* _WORK REQUIRED_
Among the entries below, only the lines starting at the one with "Where should I click to: Open the" and ending at the one with "Check the select-all checkbox in the header", both included, are to be printed exactly.

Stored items

◆ ◆ ◆ ◆ ◆

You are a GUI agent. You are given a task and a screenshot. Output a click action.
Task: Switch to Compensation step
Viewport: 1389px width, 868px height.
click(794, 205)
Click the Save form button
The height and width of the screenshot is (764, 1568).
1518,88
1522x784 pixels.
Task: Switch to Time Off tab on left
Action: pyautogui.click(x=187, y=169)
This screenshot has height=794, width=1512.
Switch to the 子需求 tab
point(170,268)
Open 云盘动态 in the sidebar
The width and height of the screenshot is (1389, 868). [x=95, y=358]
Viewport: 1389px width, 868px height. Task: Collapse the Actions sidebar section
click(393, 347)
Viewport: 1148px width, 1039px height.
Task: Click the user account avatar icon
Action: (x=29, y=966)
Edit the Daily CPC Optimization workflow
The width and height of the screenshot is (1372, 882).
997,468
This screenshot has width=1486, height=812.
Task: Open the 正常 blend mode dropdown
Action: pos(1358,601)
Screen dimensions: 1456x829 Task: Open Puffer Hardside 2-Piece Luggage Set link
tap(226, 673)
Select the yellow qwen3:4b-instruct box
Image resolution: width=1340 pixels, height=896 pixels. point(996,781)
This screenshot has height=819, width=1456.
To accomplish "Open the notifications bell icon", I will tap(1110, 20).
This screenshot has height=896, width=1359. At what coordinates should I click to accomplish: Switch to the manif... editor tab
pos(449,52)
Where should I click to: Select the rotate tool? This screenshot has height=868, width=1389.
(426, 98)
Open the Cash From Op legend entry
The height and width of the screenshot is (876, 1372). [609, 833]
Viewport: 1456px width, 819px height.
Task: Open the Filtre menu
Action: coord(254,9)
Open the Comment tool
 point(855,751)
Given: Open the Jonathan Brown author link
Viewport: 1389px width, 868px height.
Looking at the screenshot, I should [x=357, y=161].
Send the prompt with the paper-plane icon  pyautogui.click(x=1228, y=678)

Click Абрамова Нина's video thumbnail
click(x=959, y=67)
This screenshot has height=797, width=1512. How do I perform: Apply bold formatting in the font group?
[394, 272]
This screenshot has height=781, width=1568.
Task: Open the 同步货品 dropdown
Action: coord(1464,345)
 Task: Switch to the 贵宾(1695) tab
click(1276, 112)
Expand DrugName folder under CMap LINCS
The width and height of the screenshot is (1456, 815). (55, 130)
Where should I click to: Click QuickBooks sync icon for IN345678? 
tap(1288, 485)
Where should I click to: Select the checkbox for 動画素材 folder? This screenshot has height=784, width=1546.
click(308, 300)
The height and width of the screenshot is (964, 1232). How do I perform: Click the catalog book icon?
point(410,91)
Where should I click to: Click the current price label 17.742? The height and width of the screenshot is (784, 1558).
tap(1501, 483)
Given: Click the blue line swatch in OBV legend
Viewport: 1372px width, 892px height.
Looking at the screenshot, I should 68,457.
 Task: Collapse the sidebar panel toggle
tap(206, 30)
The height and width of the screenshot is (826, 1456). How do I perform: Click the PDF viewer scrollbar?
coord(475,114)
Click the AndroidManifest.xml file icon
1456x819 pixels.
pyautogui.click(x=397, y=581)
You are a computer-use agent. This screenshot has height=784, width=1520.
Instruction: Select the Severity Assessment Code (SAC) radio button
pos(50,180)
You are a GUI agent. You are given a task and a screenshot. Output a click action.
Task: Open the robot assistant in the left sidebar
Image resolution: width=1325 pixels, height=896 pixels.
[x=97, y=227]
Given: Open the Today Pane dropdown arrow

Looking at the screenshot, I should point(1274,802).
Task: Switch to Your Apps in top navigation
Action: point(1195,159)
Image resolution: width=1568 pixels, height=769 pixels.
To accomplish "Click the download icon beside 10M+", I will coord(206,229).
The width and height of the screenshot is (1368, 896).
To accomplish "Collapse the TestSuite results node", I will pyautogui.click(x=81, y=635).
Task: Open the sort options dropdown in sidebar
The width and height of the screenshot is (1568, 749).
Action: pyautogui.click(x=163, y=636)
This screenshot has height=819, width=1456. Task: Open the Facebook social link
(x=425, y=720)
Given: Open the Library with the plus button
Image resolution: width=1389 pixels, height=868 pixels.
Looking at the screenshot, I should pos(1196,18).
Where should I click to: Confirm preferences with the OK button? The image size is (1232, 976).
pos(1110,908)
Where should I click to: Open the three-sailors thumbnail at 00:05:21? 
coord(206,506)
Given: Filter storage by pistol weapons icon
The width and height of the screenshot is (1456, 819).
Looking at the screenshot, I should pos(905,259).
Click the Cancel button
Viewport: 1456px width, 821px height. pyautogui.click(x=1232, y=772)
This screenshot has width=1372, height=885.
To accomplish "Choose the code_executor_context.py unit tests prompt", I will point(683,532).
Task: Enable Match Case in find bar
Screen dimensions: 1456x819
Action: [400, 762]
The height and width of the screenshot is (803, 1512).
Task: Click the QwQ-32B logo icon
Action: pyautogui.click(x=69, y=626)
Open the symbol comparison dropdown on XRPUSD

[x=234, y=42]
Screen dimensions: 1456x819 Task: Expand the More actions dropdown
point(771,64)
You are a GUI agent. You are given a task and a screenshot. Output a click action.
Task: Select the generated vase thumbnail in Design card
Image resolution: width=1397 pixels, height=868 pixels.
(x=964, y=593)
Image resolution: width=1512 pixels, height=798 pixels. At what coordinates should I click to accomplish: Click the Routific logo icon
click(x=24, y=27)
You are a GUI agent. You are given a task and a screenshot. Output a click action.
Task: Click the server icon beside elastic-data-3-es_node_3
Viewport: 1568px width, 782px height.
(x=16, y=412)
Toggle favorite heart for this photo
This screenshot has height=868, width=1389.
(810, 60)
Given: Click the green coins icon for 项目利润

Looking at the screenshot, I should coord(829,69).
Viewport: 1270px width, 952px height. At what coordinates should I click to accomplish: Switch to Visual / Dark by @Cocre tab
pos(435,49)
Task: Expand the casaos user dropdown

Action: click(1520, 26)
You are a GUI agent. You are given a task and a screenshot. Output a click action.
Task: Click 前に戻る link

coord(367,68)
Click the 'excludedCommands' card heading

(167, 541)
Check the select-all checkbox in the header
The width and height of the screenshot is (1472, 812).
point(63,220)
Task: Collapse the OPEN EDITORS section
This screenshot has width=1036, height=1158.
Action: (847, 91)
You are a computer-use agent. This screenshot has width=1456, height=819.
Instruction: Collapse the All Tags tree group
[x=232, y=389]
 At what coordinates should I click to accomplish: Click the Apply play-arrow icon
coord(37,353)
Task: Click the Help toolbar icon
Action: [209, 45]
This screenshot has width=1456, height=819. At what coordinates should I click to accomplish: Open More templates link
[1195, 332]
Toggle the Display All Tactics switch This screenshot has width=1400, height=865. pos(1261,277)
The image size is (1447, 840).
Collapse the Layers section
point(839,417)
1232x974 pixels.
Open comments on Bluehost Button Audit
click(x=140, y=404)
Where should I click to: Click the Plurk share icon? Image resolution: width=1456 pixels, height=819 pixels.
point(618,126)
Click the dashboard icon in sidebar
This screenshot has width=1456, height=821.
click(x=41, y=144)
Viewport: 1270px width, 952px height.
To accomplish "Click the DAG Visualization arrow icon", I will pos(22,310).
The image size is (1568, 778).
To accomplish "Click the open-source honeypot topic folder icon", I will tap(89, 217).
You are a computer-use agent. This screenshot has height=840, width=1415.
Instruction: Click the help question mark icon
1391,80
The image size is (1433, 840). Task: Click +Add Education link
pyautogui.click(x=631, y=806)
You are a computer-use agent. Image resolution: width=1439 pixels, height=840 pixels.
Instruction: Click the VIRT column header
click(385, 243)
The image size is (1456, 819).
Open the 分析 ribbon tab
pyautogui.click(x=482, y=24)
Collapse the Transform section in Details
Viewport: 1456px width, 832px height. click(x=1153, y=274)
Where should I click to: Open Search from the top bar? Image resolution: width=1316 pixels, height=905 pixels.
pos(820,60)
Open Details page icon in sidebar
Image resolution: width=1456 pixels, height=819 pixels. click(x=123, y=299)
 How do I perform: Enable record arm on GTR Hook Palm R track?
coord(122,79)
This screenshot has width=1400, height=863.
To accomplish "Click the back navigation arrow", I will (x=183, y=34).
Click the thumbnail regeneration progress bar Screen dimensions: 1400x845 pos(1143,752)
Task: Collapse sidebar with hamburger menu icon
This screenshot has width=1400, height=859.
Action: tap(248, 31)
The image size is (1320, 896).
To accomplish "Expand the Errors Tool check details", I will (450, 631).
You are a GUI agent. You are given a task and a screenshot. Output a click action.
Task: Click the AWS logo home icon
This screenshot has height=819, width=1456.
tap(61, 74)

◆ ◆ ◆ ◆ ◆

* _SOLUTION TO THE EXERCISE_
Where should I click to: Open the three-sailors thumbnail at 00:05:21? 
coord(206,506)
Given: Filter storage by pistol weapons icon
The width and height of the screenshot is (1456, 819).
Looking at the screenshot, I should pos(905,259).
Click the Cancel button
Viewport: 1456px width, 821px height. pyautogui.click(x=1232, y=772)
This screenshot has width=1372, height=885.
To accomplish "Choose the code_executor_context.py unit tests prompt", I will point(683,532).
Task: Enable Match Case in find bar
Screen dimensions: 1456x819
Action: [400, 762]
The height and width of the screenshot is (803, 1512).
Task: Click the QwQ-32B logo icon
Action: pyautogui.click(x=69, y=626)
Open the symbol comparison dropdown on XRPUSD

[x=234, y=42]
Screen dimensions: 1456x819 Task: Expand the More actions dropdown
point(771,64)
You are a GUI agent. You are given a task and a screenshot. Output a click action.
Task: Select the generated vase thumbnail in Design card
Image resolution: width=1397 pixels, height=868 pixels.
(x=964, y=593)
Image resolution: width=1512 pixels, height=798 pixels. At what coordinates should I click to accomplish: Click the Routific logo icon
click(x=24, y=27)
You are a GUI agent. You are given a task and a screenshot. Output a click action.
Task: Click the server icon beside elastic-data-3-es_node_3
Viewport: 1568px width, 782px height.
(x=16, y=412)
Toggle favorite heart for this photo
This screenshot has height=868, width=1389.
(810, 60)
Given: Click the green coins icon for 项目利润

Looking at the screenshot, I should coord(829,69).
Viewport: 1270px width, 952px height. At what coordinates should I click to accomplish: Switch to Visual / Dark by @Cocre tab
pos(435,49)
Task: Expand the casaos user dropdown

Action: click(1520, 26)
You are a GUI agent. You are given a task and a screenshot. Output a click action.
Task: Click 前に戻る link

coord(367,68)
Click the 'excludedCommands' card heading

(167, 541)
Check the select-all checkbox in the header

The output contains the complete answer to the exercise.